Tuesday, March 3, 2009

Can Overcoming Procrastination Be Boiled Down to a Formula?

Can your chances of overcoming procrastination be determined by a simple mathematical formula? According to an article in Times Online Formula for overcoming procrastination ... what are the chances? a business professor in Canada claims you can.

Professor Piers Steel collected "hundreds of studies on the art of delay" for his book, The Procrastination Equation: Today's Trouble with Tomorrow. The professor claims that there are two prevelent opinions about people who practice this "art of delay." People are either of the following:
Extremely careful
Do-nothings

Steel proclaims that procrastinators "have a vice all of their own.
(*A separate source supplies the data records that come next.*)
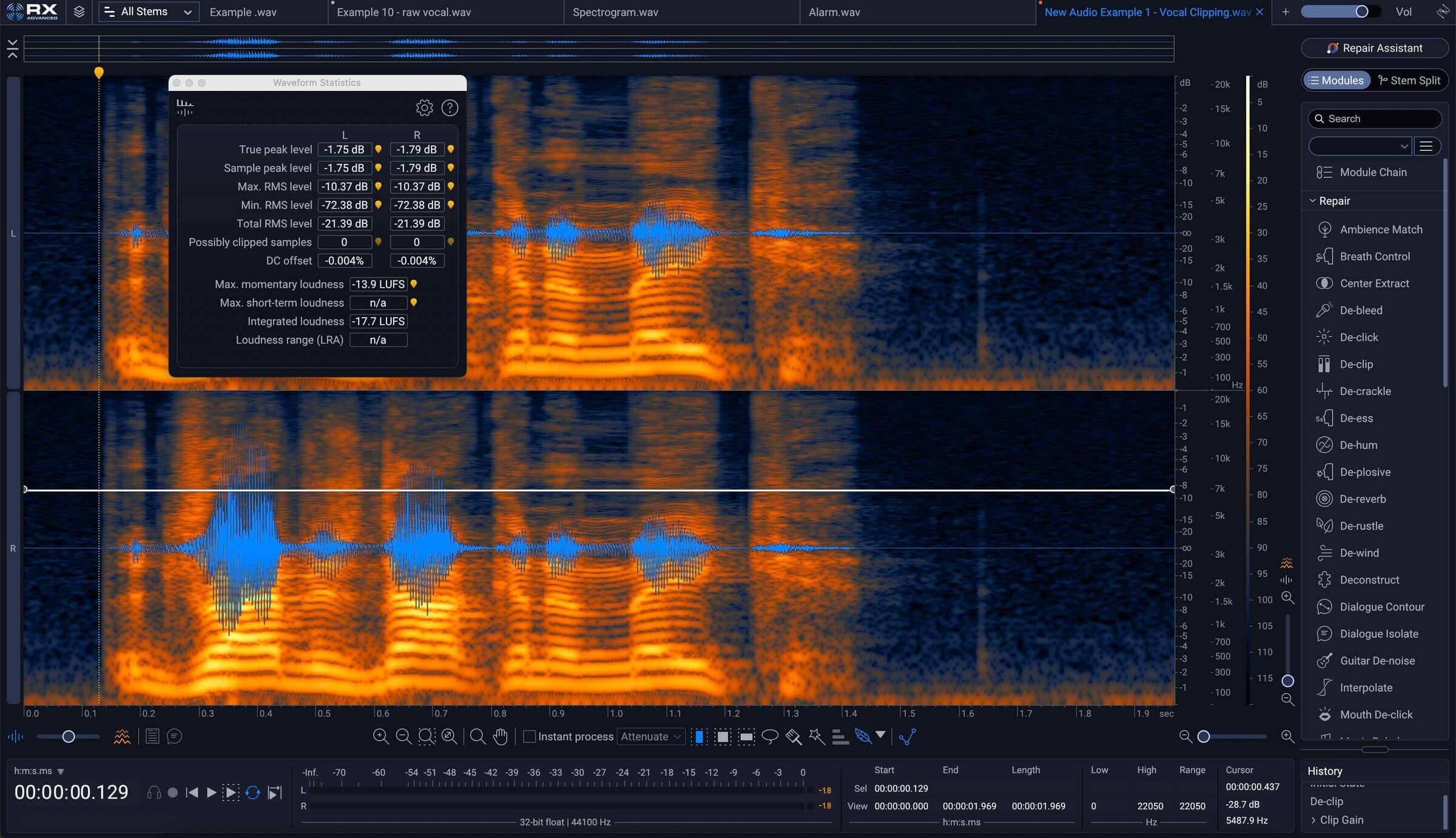Click the play button
This screenshot has height=838, width=1456.
[211, 792]
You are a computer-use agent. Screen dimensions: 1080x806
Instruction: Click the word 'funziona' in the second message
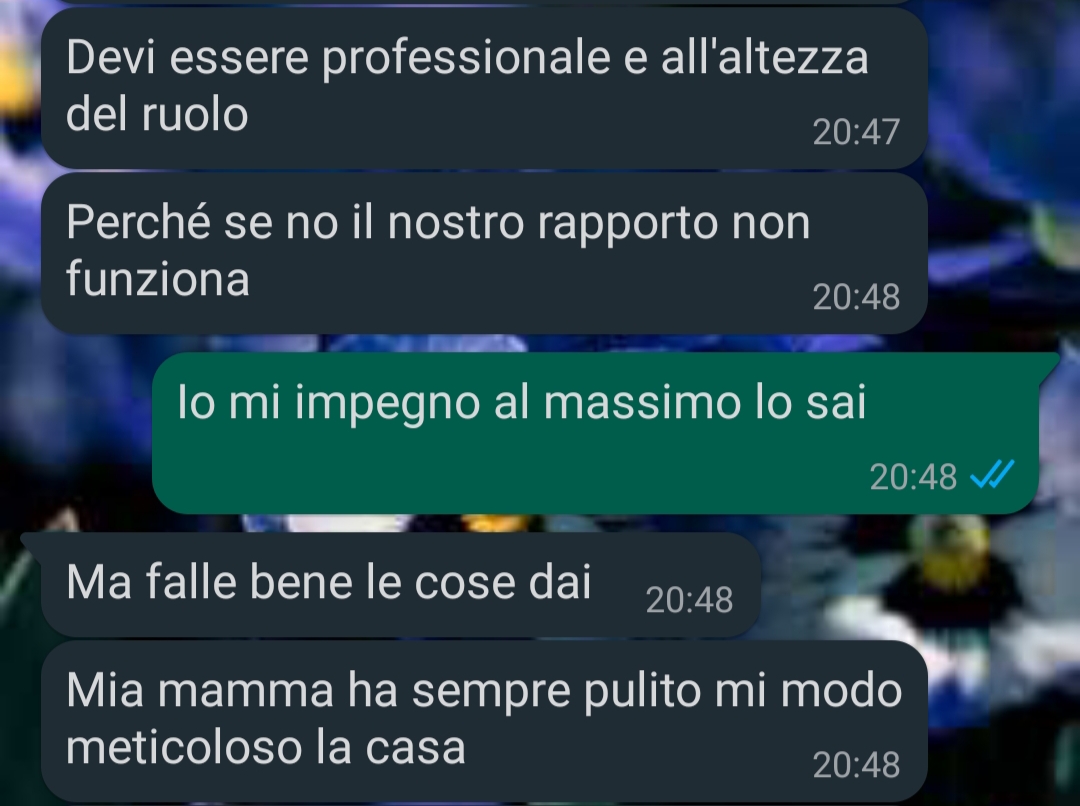point(158,278)
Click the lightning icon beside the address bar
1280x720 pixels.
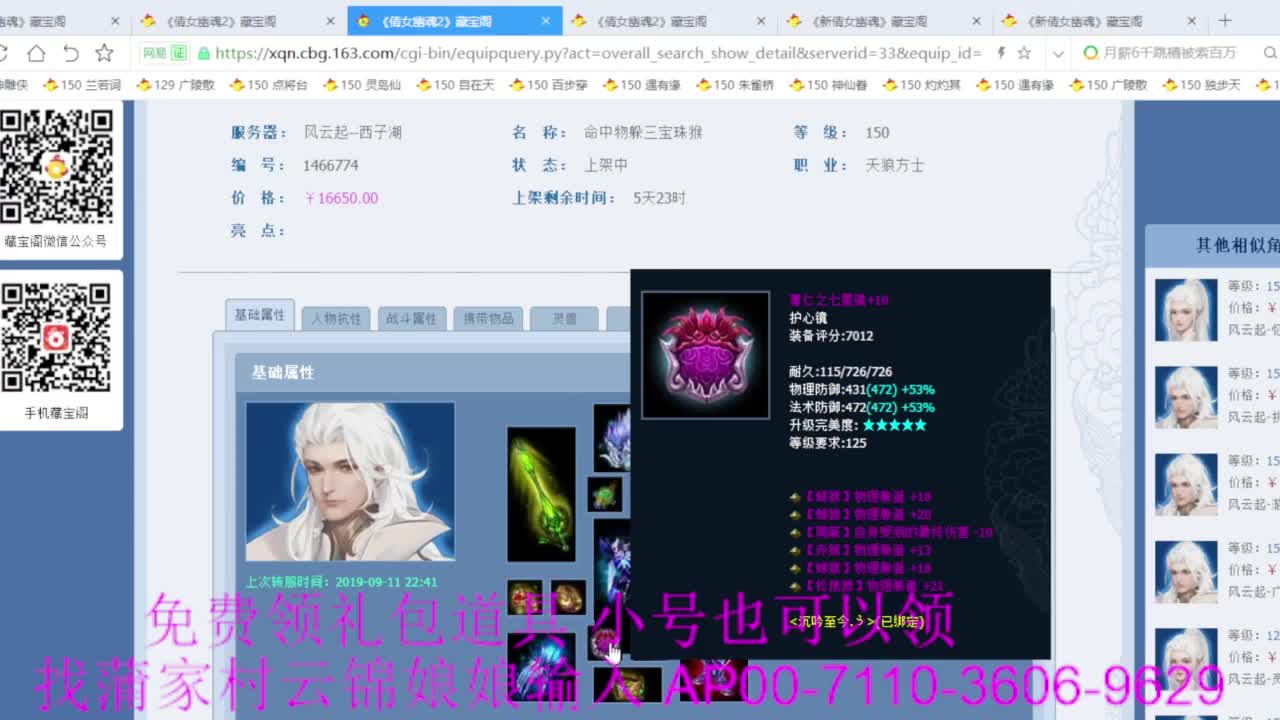tap(1000, 53)
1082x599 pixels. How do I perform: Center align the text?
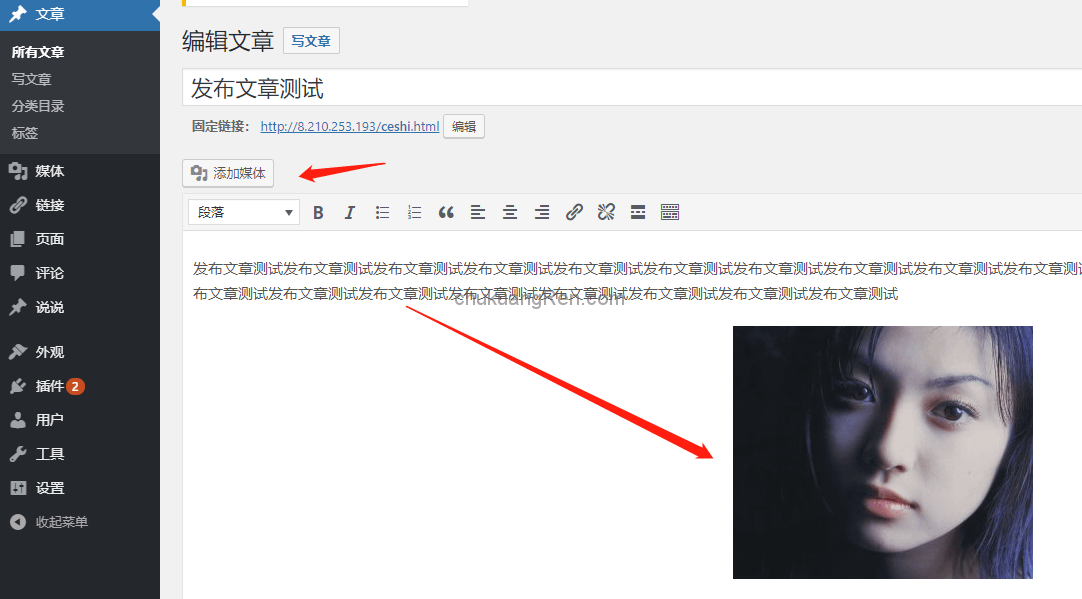510,212
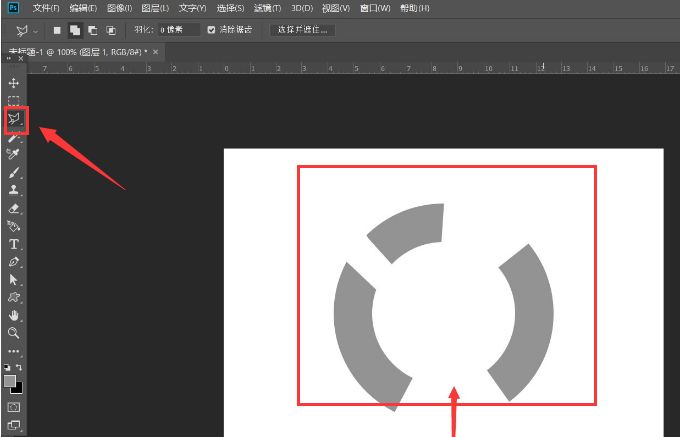This screenshot has height=437, width=680.
Task: Enable 'New selection' mode in options bar
Action: [58, 30]
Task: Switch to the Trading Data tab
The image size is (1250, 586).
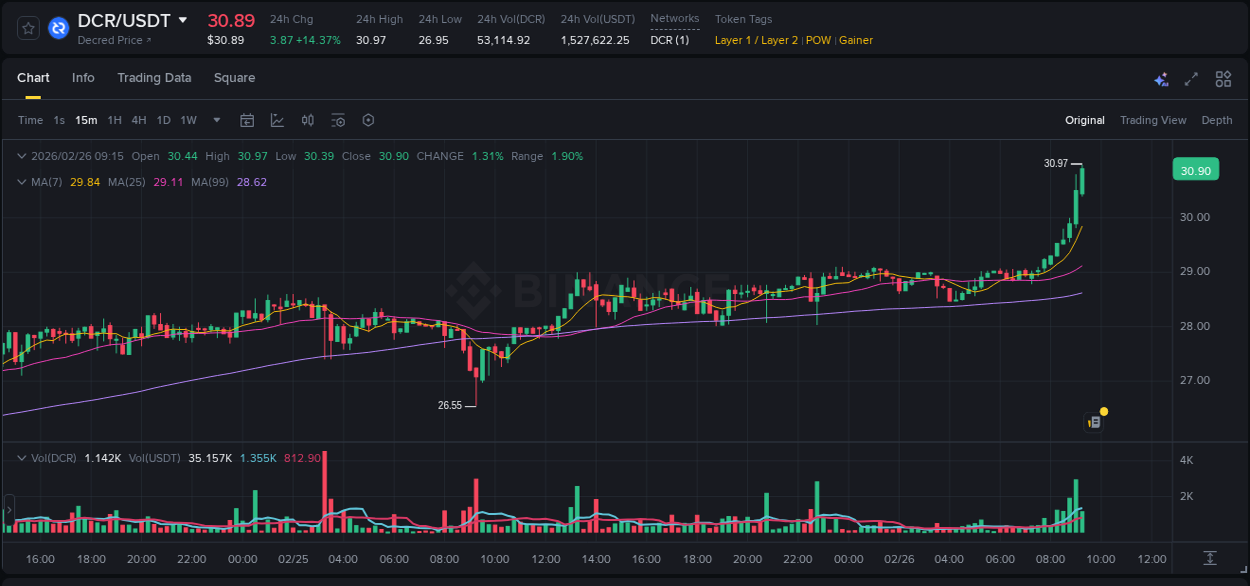Action: coord(154,77)

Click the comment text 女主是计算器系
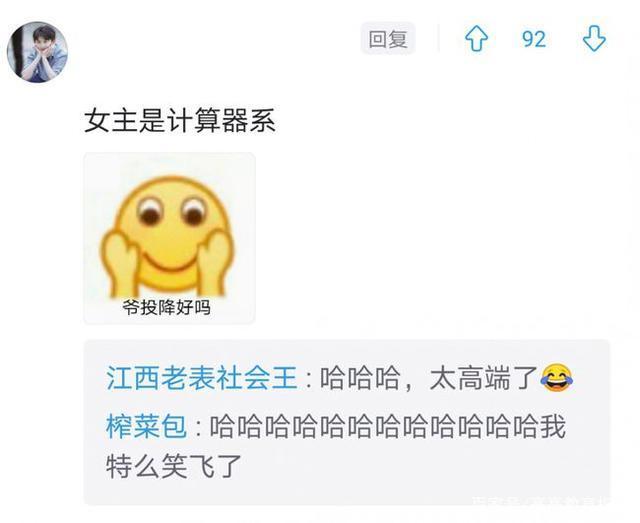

His "evidence suggests that chronic procrastinators, who make up about 20% of the population, are more impulsive and erratic than other people and less conscientious about attention to detail and obligations to others."

This is all very interesting. However, I do not think that procrastinators should be merely catagorized as "extremely careful" or "do-nothings" or "erratic" or "less conscientious" nor do I think that a person's chance of sucess can be or should be boiled down to a mathematical formula. I like to think that human beings are capable of endless posibilities. I do admit that there are many variables that have an effect on whether we overcome our procrastination or not.

Because the book is not yet at Amazon, I have not been able to read the elements of the formula. If some of the variables in the equation are: how clearly we can see what we want accomplished; how strong our desire is for that which needs to be accomplished; how determined we are, then perhaps there may be an element of this equation that I can believe. If the professor takes into account that our brains have a hard time processing when our desires conflict with each other, perhaps I may ponder his formula. But, I think he would have to do some really great explaining to convince me that to overcome procrastination, all one needs to do is work on the variables of a simple mathematical equation.

I would love to hear your thoughts on this catagorization of procratinators.